President Bush reaffirmed his commitment to replacing the federal personnel system with one that is more performance-based in his 2006 budget proposal released Monday.
Job competitions, quicker financial reporting, and an emphasis on results have increased overall efficiency, the budget stated.
Joshua Bolten, director of the Office of Management and Budget, pointed to the savings generated by the President's Management Agenda, couching them in terms of freedom, security and growth.
Bolten called the personnel reforms, which started at the Defense and Homeland Security departments, "important flexibilities that we managed to put in place." The proposed Homeland Security changes would replace the traditional personnel system with a pay-for-performance system and limit collective bargaining.
"I think, actually, it's something that a lot of the federal workforce should welcome, because it is a shift much more toward rewarding performance, rather than longevity," Bolten said.

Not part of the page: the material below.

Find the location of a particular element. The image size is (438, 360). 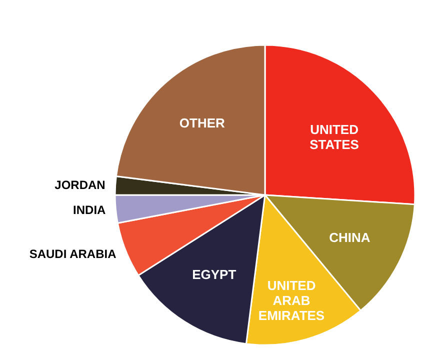

slice-label: CHINA is located at coordinates (350, 238).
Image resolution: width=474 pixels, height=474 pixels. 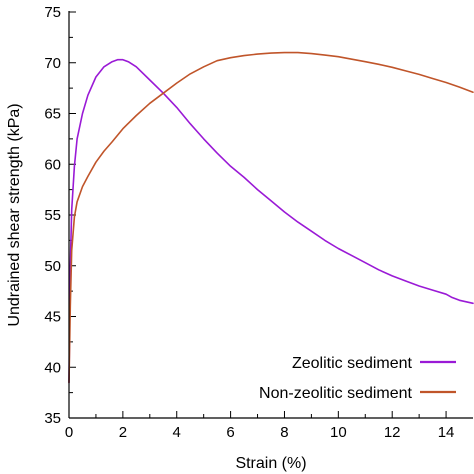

The Bush administration stated in the budget proposal that it intends to apply such reforms governmentwide: "It is also important that these flexibilities be granted to all agencies so that they can make the greatest use of their personnel to achieve their own important missions. The administration will be working this year to extend similar personnel reforms to other federal agencies."
While the budget did not contain new management initiatives in the federal government, it reinforced the administration's commitment to management changes.
"There's a little more force behind it, but not dramatically so," said Allen Schick, a visiting fellow at the Brookings Institution, a Washington think tank.
According to the proposal, public-private job competitions held under the administration's competitive sourcing initiative, one of the pillars of the President's Management Agenda, will save taxpayers $2.5 billion over the next five years. Defense, the agency that holds the largest number of competitions, will save more than $6 billion from competitions held between 2001 and 2006.
Competitive sourcing will improve performance while reducing agencies' costs 10 percent to 40 percent. "The administration will continue to work with the Congress to remove legislative restrictions on competitive sourcing so that all federal agencies have full use of this important management tool," the report stated.
The budget proposal also pointed to savings from the e-government initiative, which focuses on shifting from paper-based to electronic systems. Consolidating payroll systems, for example, is projected to save $1.1 billion over the next decade.
"By focusing on our priorities, we are making progress and bringing down the size of the deficit in 2006 and beyond," Bolten explained.
The budget included a 1 percent proposed cut in nonsecurity discretionary spending, representing the first decline since the Reagan administration.